## WRITTEN TASK:
Retype the lines below verbatim, beginning at the line that contains "This screenshot has" and continuing through the end of the entries. Leave the pictures out of your answer.

Interface element entries
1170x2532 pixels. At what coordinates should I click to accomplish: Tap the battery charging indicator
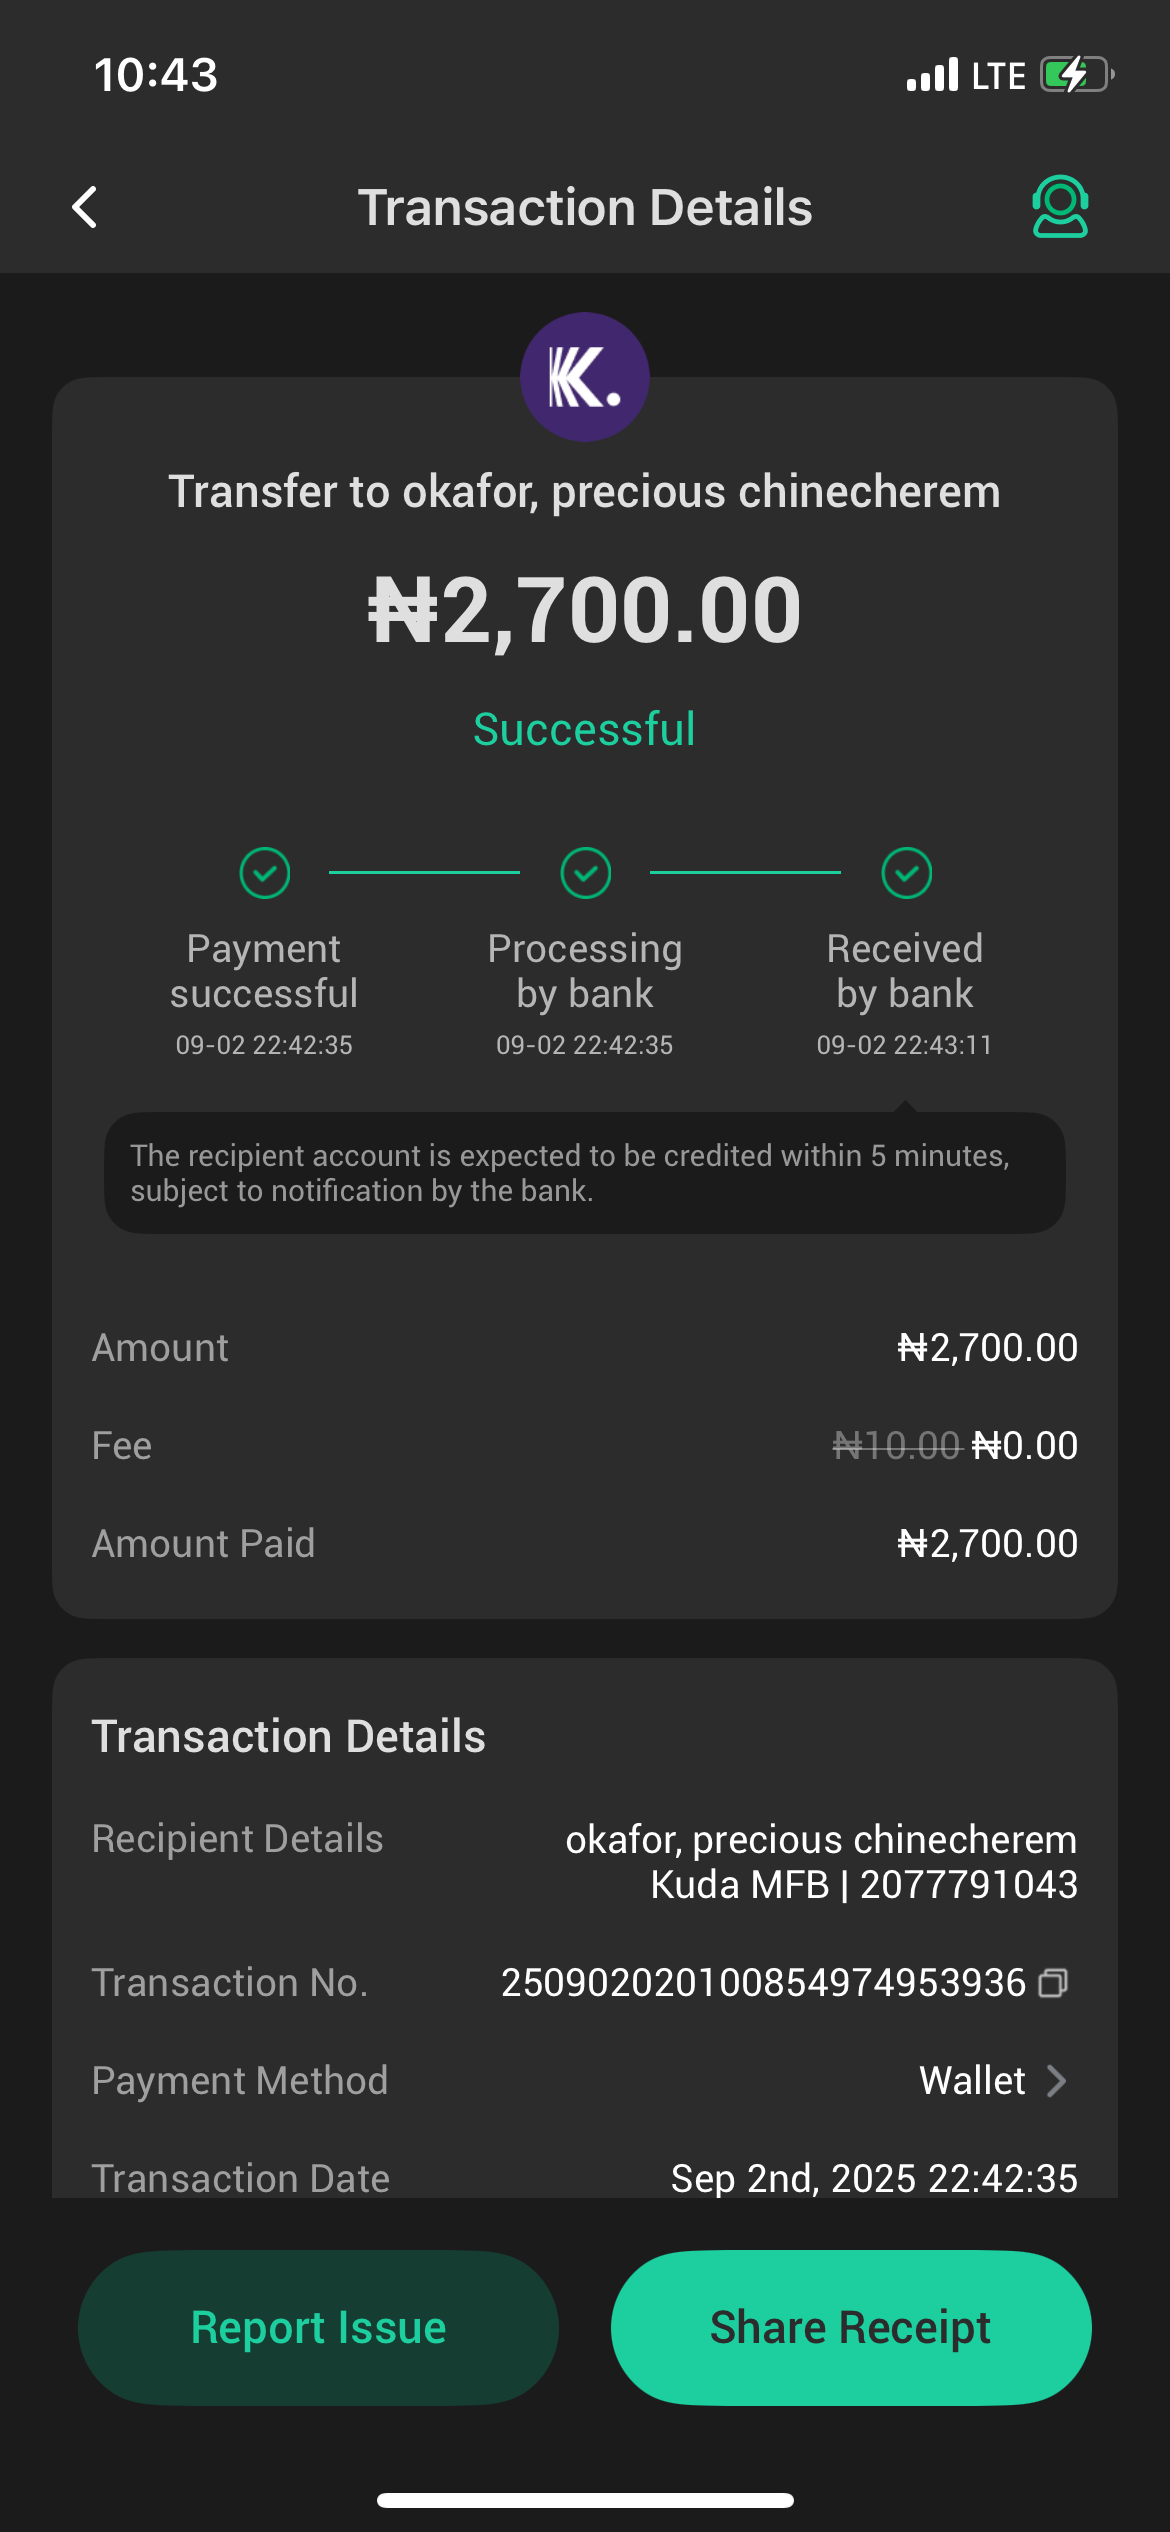(x=1076, y=75)
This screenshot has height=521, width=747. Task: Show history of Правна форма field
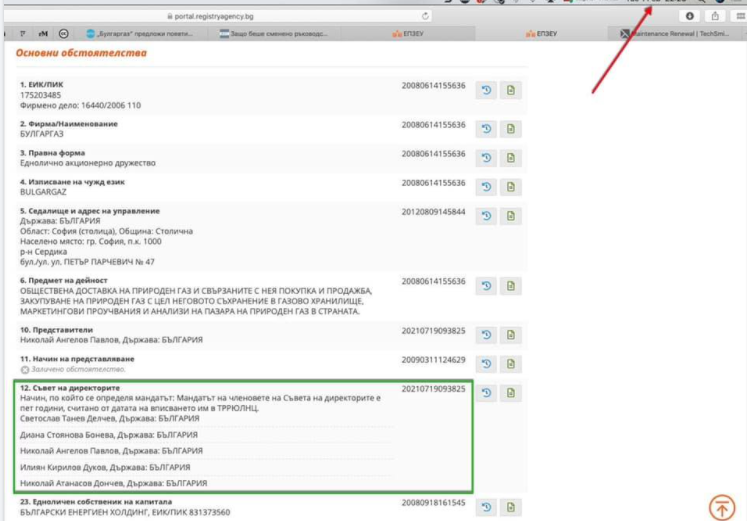pyautogui.click(x=486, y=158)
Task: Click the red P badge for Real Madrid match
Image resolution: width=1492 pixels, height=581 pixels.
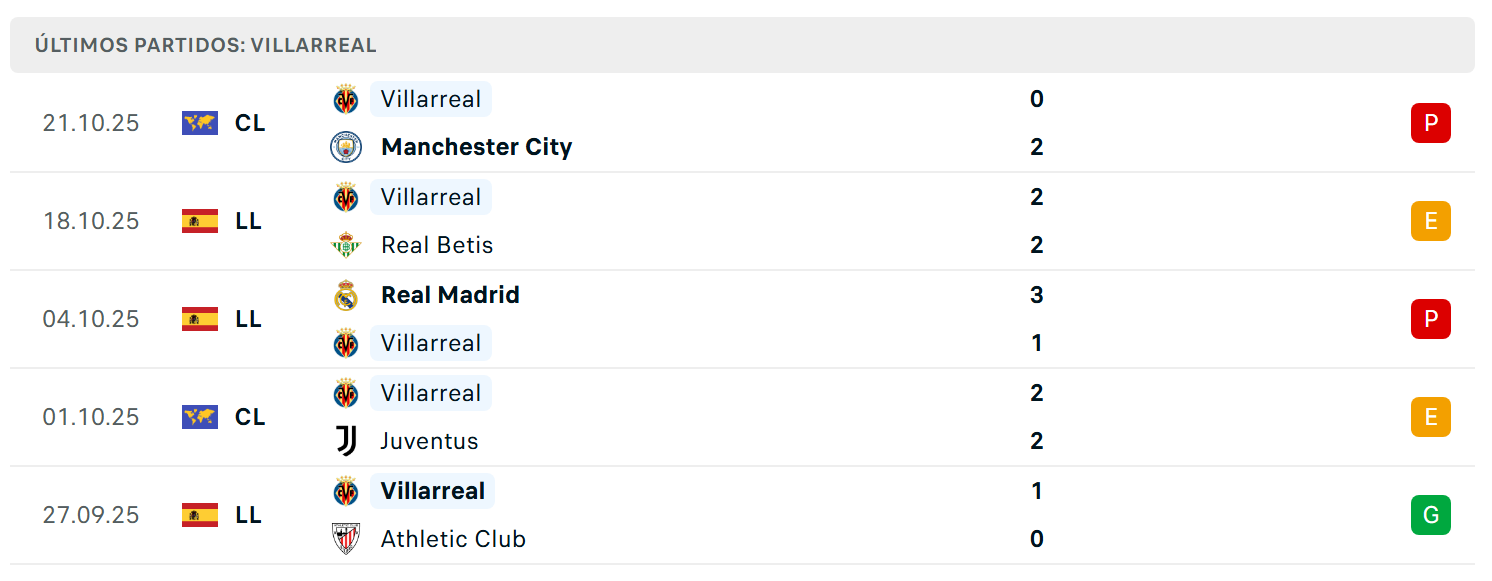Action: click(x=1431, y=319)
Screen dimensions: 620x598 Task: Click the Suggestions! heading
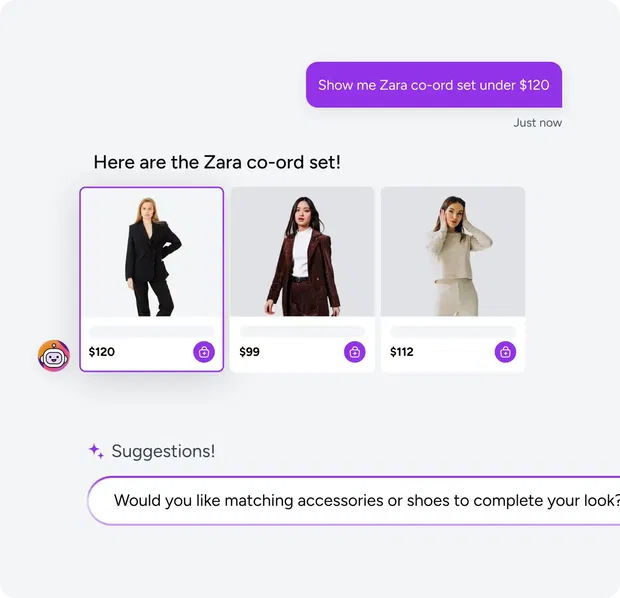point(163,451)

## EXERCISE RESPONSE:
This screenshot has height=521, width=747. Task: Show history of Правна форма field
pyautogui.click(x=486, y=158)
Task: Click the red P badge for Real Madrid match
Image resolution: width=1492 pixels, height=581 pixels.
Action: click(x=1431, y=319)
Screen dimensions: 620x598 Task: Click the Suggestions! heading
point(163,451)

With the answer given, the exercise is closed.